##### Data supplied #####

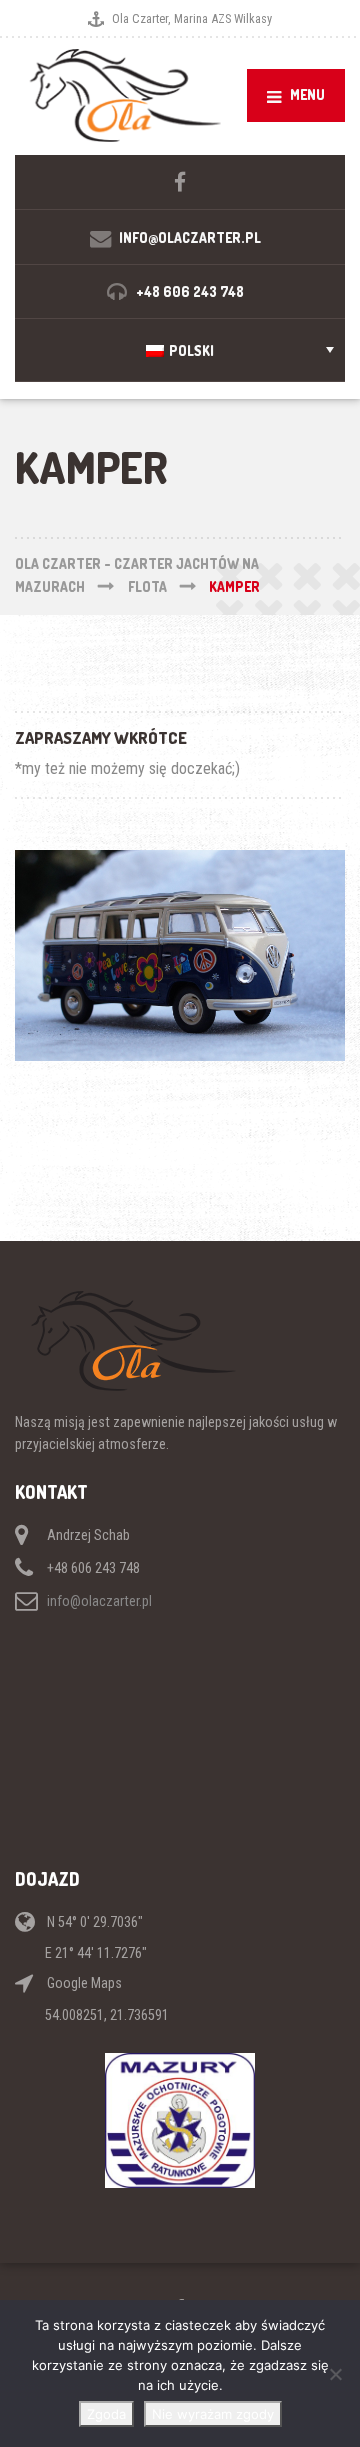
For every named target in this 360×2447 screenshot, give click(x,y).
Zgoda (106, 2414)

#####
##### Data supplied #####

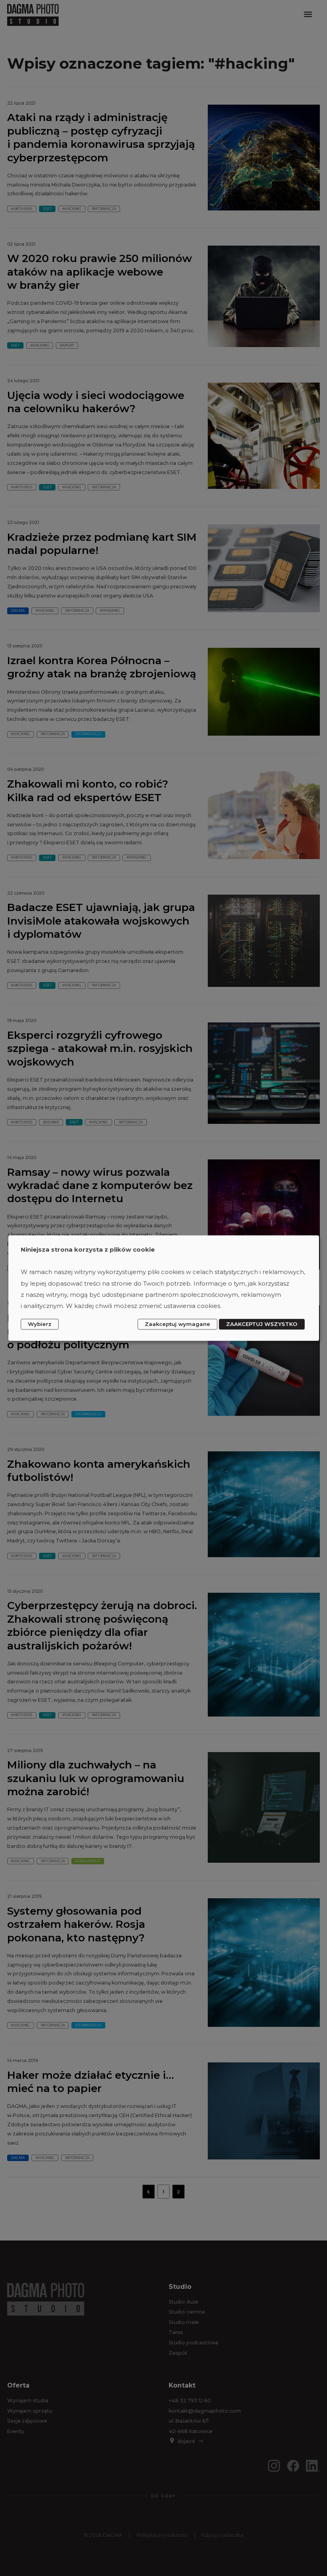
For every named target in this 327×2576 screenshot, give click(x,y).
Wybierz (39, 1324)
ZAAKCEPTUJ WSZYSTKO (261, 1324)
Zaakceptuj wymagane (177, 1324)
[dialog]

#####
##### Data supplied #####

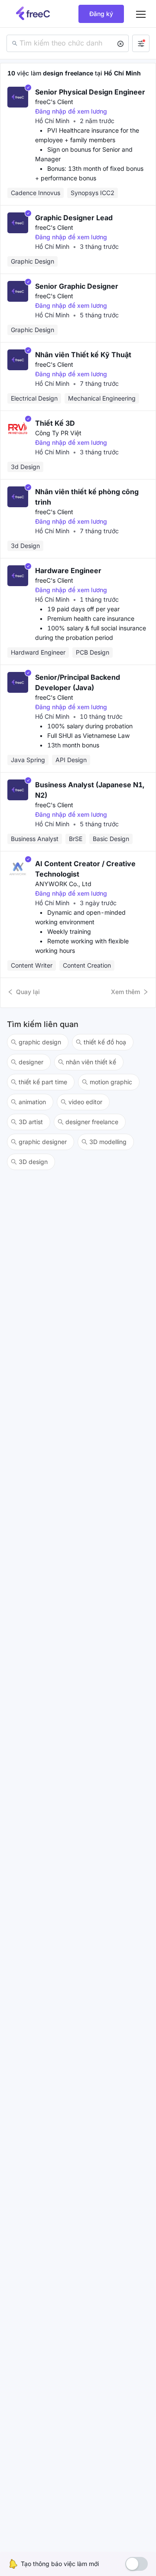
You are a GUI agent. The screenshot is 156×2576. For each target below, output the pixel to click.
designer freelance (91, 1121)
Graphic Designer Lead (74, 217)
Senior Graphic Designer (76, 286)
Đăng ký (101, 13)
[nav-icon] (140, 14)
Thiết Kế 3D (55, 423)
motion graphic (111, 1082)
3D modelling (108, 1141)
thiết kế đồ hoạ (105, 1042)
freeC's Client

#####

*Task goal*
Copy each line of the listing that includes "give".

*Result for this exercise*
For every named target in this 360×2447 screenshot, give click(x,y).
For every named target in this 327×2576 screenshot, give click(x,y).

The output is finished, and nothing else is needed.